Balıkların adlandırılmasında yaşanan sorunlar yalnızca Türkçeye özgü bir durum değildir. Ama birçok başka ülkede, öncelikli sorun adlandırmanın eksikliği değil fazlalığıdır. Hemen hemen her denizci ülkede, aynı balığa verilmiş çeşitli adlar görülmektedir. Kıyılarında beş bin dolayısında balık yaşayan Avustralya’da bu karmaşa öyle aşamalara ulaşmıştır ki sonunda konuyla ilgili uzmanlardan oluşan bir kurul, yirmi yıl çalışarak bir standart balık adları katalogu düzenlemek zorunda kalmıştır (Yearsley v.d.). Benzer biçimde Amerikan Balıkçılık Derneği (AFS - American Fisheries Society) gibi kurumların (Nelson v.d.), Güney Afrika ve Japonya gibi ülkelerin standart balık adları belgeleri oluşturulmuştur. Ülkemizde ise bu yöndeki çalışmalar ancak kişisel düzeyde kalmış ve balık adları sağlıklı ve standart bir niteliğe ulaştırılamamıştır.

 

Bu eksikliğin nedeni olarak bazı hususlar öne sürülebilir. Öncelikle, denize karşı olan ilgisizliğin toplumumuzun kültürel özelliklerinden biri olduğu düşünülebilir. Genelde kıyılarda denize girmenin ötesinde denizden korkar, çocuklarımızı ondan uzak tutmaya çalışırız. Bu özelliğimiz de deniz hakkındaki birikimimizin kıt olmasına yol açar. Öte yandan, deniz ürünlerinin besin kaynaklarımız arasında önemli bir yer almaması da bir diğer neden olarak gösterilebilir.
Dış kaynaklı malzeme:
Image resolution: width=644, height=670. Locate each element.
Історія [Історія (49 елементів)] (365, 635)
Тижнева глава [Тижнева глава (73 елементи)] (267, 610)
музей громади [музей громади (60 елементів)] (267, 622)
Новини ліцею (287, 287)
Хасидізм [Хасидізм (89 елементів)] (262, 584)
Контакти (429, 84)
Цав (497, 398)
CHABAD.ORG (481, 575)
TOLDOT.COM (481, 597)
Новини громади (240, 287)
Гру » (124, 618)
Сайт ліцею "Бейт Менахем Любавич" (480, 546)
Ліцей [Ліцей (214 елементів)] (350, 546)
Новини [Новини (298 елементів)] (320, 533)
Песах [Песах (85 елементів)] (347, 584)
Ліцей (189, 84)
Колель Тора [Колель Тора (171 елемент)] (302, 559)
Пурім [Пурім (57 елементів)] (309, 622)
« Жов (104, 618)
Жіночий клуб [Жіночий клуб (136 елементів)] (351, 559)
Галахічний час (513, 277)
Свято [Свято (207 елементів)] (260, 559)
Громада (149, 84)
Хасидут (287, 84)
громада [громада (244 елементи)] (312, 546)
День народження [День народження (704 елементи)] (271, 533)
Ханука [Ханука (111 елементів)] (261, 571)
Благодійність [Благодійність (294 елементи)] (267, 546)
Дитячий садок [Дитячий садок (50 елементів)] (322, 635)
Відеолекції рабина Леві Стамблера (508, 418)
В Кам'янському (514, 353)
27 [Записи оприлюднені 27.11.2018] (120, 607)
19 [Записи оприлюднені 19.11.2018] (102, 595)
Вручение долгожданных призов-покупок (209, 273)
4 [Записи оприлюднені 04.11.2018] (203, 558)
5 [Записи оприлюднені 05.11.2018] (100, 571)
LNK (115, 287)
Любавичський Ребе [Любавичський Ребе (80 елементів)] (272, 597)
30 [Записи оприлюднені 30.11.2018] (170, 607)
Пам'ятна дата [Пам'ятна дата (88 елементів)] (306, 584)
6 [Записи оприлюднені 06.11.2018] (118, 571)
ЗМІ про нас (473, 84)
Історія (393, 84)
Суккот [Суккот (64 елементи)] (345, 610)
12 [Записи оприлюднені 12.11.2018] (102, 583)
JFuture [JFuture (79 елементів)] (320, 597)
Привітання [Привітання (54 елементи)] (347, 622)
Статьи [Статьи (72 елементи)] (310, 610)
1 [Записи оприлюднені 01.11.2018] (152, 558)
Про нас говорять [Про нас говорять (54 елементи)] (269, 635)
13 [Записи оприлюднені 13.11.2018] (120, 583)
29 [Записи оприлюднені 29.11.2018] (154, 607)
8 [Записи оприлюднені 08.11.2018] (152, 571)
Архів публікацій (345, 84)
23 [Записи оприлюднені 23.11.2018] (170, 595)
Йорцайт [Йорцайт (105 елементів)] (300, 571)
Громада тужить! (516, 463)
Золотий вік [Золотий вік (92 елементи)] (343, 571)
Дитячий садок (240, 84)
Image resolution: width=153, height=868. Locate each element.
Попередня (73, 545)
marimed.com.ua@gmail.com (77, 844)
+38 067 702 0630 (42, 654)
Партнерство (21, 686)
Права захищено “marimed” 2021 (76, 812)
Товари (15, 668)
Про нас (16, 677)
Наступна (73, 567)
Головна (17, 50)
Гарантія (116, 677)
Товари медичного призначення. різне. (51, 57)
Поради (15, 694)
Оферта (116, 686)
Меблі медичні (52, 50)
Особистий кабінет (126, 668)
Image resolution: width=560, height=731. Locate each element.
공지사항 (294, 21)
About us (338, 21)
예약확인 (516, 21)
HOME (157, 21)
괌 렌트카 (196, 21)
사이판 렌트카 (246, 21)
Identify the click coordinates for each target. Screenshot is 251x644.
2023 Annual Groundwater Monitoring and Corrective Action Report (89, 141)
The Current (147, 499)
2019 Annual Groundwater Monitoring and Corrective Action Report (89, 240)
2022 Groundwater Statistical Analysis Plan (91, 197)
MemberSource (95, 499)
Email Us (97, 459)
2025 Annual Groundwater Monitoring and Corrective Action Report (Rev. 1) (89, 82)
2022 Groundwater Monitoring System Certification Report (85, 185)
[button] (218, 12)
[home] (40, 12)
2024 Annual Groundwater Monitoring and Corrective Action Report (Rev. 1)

Önemli protein kaynakları olmasına rağmen, birkaç nadir ürün dışında, deniz ürünlerinin fiyatının hemen hemen her zaman et ürünlerine göre düşük olması da bunun bir göstergesidir.

 

Canlı adları dağarcığımızın kıt olmasının üçüncü bir nedeni olarak, genelde yazılı değil de sözlü bir toplum olarak yaşamamız ve bunun sonucu da yazılı kaynaklarımızın kıt olması gösterilebilir. 1950li yıllarda kurulmuş olan Et ve Balık Kurumu'nun başlangıçta yürüttüğü kültürel işlevlerini yitirmiş olması, örneğin Balık ve Balıkçılık dergisininin yayımının sona ermiş olması, bu eksikliğe katkıda bulunmuş olan bir husustur. Deniz balıklarını konu alan sözlüklerin sayısı bir elin parmaklarını aşmayacak kadardır.

 

Bu açıklamaların ışığında, aşağıda dilimizde varolan deniz balığı adlarının özelleklerine ve kaynaklarına göz atalım.

 

 

Adlandırma Özellikleri

 

Türkçe balık adlarına genel olarak bakıldığında öncelikle görülen özellik, balık adlarının çoğu zaman “balık” ya da bunun belirtme ekini almış hali olan “balığı” sözcükleriyle birlikte bileşik ya da tamlama biçimde olmasıdır. Örneğin, akbalık, karabalık, köpek balığı, kılıç balığı, yelken balığı, tavuk balığı, gibi. Bu özelliğin, Türkçe'de genelde balıklara özgün tekil adlar verilmeyip, kara canlılarına ve diğer varlıklara atıfla adlandırma yapılmasının bir yansıması olduğu söylenebilir.

 

Deniz balıklarının adları arasında Türkçe kaynaklı tekil adlar çok az sayıdadır. Ayrıca, olanların çoğu da ya ticarî değeri olmayan ya da gıda olarak kullanılmayan balıklarla ilgilidir. Örneğin, çırçır, çırpıntı, gelincik, gümüş, ışıldak, kayış, sapan gibi. Yaygın olan tekil adlar ise genelde Latince, Grekçe, Rumca ya da Yunanca'dan kaynaklanmıştır. Sık sık bu adlarda bile “balık” sözcüğü kullanılarak ad tamlaması yapıldığı görülmektedir. Örneğin, dülger balığı, fener balığı, horozbina balığı, levrek balığı gibi.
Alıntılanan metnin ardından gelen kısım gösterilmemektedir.